Unfortunately this was lost along the way [3][4] and there appears to be some issues in the ssse3 which don't surface in the test vectors. Note AV1 still has the original loop which didn't do extension [5].
commit 100ca0356ddf67e92da35699d92bc180429d0bc1 Author: George Steed <george...@arm.com> Date: Fri Mar 17 20:00:24 2023
Randomize second half of above_row_ in intrapred tests for Neon
The existing tests duplicate `above_row_[block_size - 1]` after the first `block_size` elements, which can lead to tests incorrectly passing due to differing behaviour when calculating the average for the last elements of the output.
This change adjusts the above array setup to be fully random instead, allowing us to catch such issues here rather than in other larger tests like the external MD5 tests.
It doesn't appear that other architectures are fully clean with this change so restrict it to just Neon for now until they are fixed.
commit 911d6e165eb19e03ec1532fa20098b10ad402e39 Author: George Steed <george...@arm.com> Date: Fri Mar 17 19:55:17 2023
Allow non-uniform above array in d63 predictor Neon impl
The existing standard bitdepth implementation doesn't appear to manifest as a failure in any of the predictor or MD5 tests, but it does rely on the predictor tests filling the second `bs` elements of the `above` input array with copies of `above[bs - 1]` in order to match the C implementation.
This patch adjusts the Neon implementation to correctly match the C implementation in the case where the elements of the `above` array all differ.
The geomean of performance for the predictor is approximately a 2% slowdown compared to the previous vectorized implementation.

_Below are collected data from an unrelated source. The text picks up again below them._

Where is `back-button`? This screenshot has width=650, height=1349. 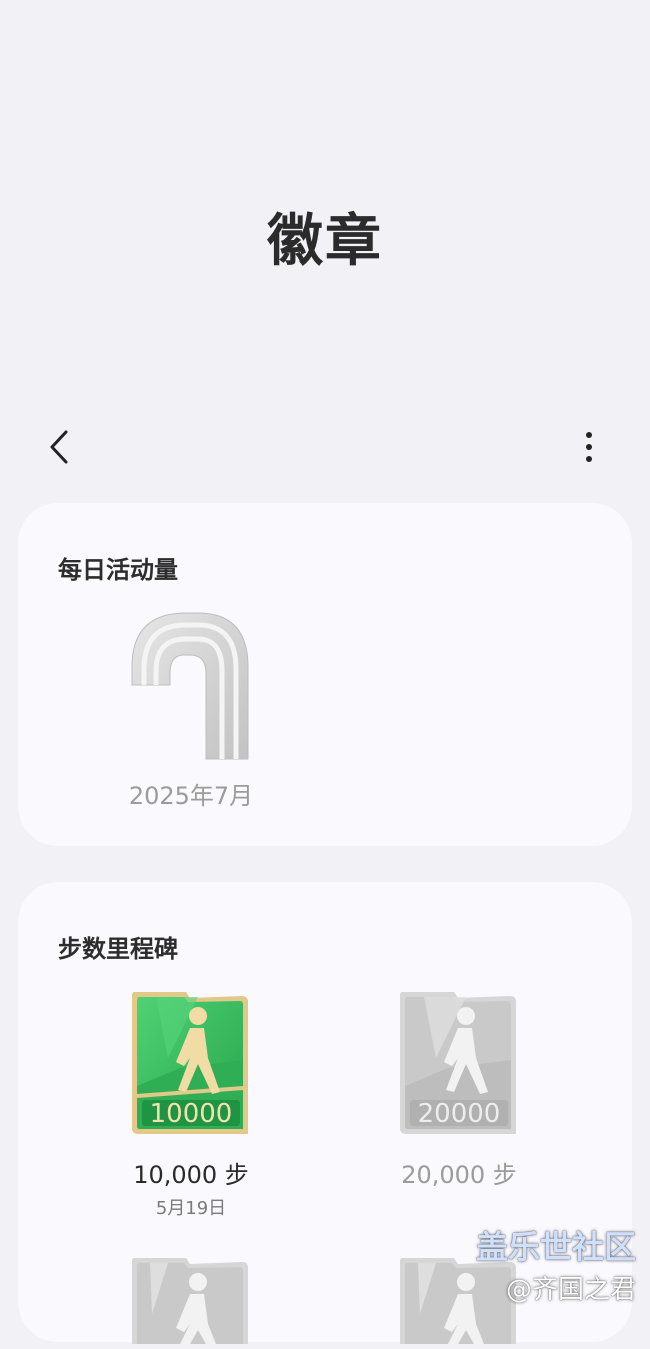 back-button is located at coordinates (61, 447).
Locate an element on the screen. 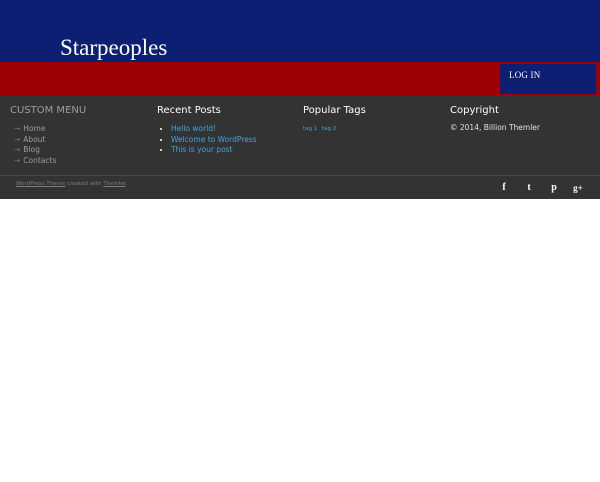 The width and height of the screenshot is (600, 482). tag-cloud: tag 1 tag 2 is located at coordinates (334, 129).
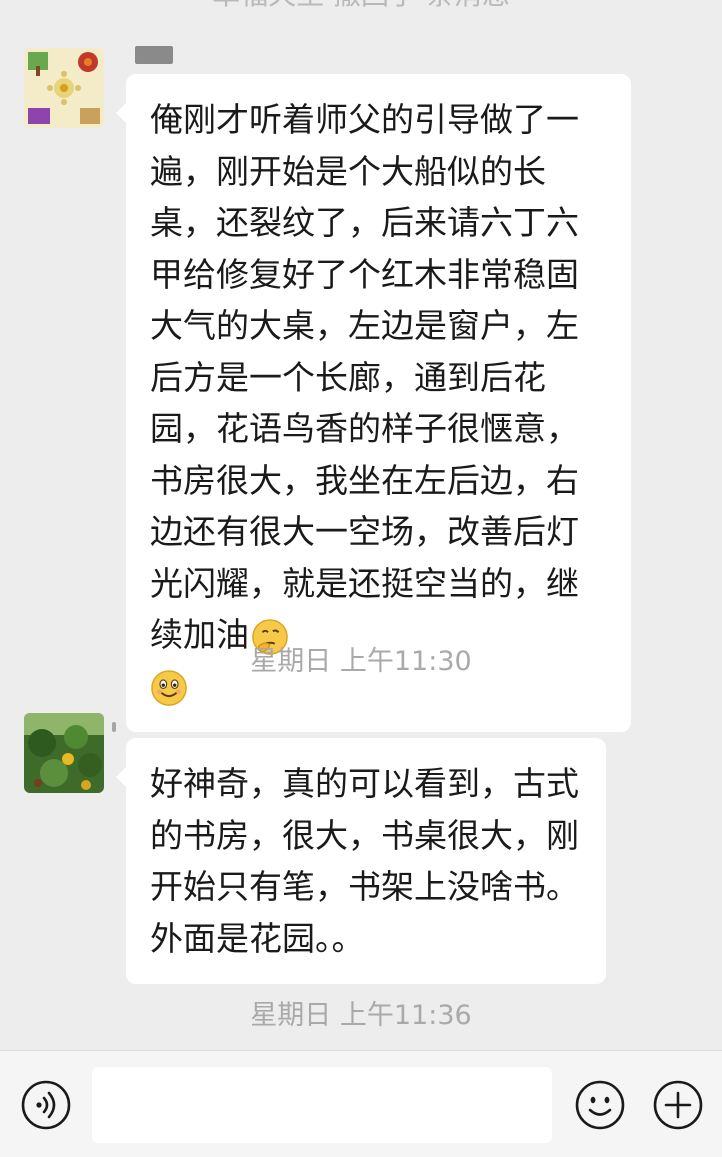 This screenshot has width=722, height=1157. Describe the element at coordinates (361, 1016) in the screenshot. I see `timestamp: 星期日 上午11:36` at that location.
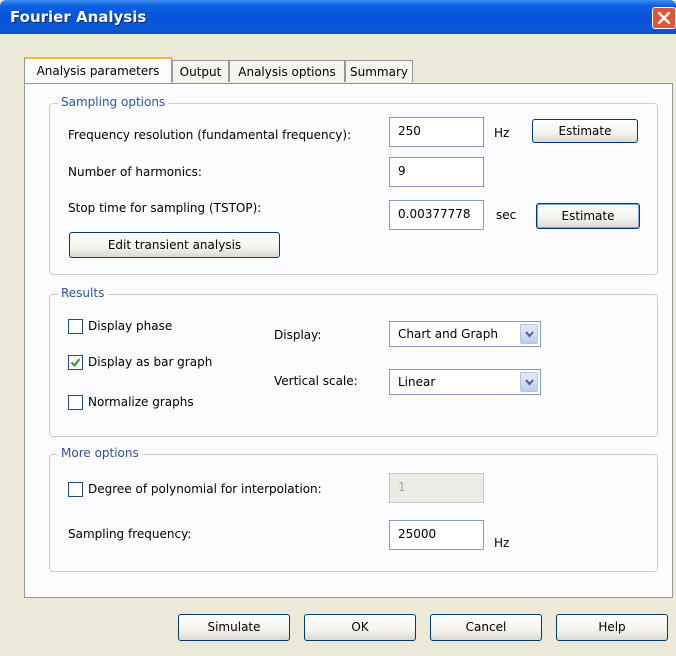  I want to click on vertical-scale-value: Linear, so click(417, 382).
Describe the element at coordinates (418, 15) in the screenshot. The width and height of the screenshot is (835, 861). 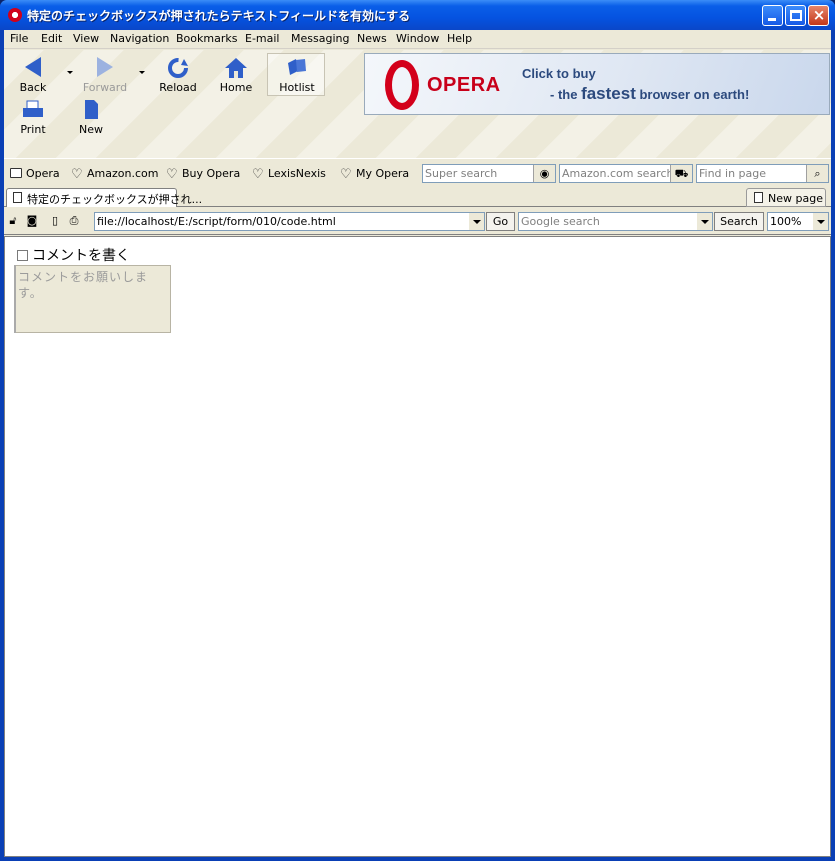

This is still considerably faster than the unspecialized naive C implementation.
commit 3eb3781589d30874634cab8952dec4ea883eb82a Author: George Steed <george...@arm.com> Date: Fri Mar 17 17:59:26 2023
Allow non-uniform above array in d45 predictor Neon impl
The existing implementation doesn't appear to manifest as a failure in
any of the predictor or MD5 tests, but it does rely on the predictor tests filling the second `bs` elements of the `above` input array with copies of `above[bs - 1]` in order to match the C implementation.
This patch adjusts the Neon implementation to correctly match the C implementation in the case where the elements of the `above` array all differ.
Performance of the predictor is mostly unchanged, except for the 32x32 block size where it appears to have gotten about 40% faster when compiled with clang-15.
commit 25825f6a78a267f99c4c6ba7988fc4d79c8cb19d Author: George Steed <george...@arm.com> Date: Thu Mar 09 23:46:31 2023
Allow non-uniform above array in highbd d45 predictor Neon impl
The existing implementation doesn't appear to manifest as a failure in any of the predictor or MD5 tests, but it does rely on the predictor tests filling the second `bs` elements of the `above` input array with copies of `above[bs - 1]` in order to match the C implementation.
This patch adjusts the Neon implementation to correctly match the C implementation in the case where the elements of the `above` array all differ.
Performance of the predictor is mostly unchanged, except for the 16x16 block size where it appears to have gotten marginally faster across most compiler/micro-architecture combinations.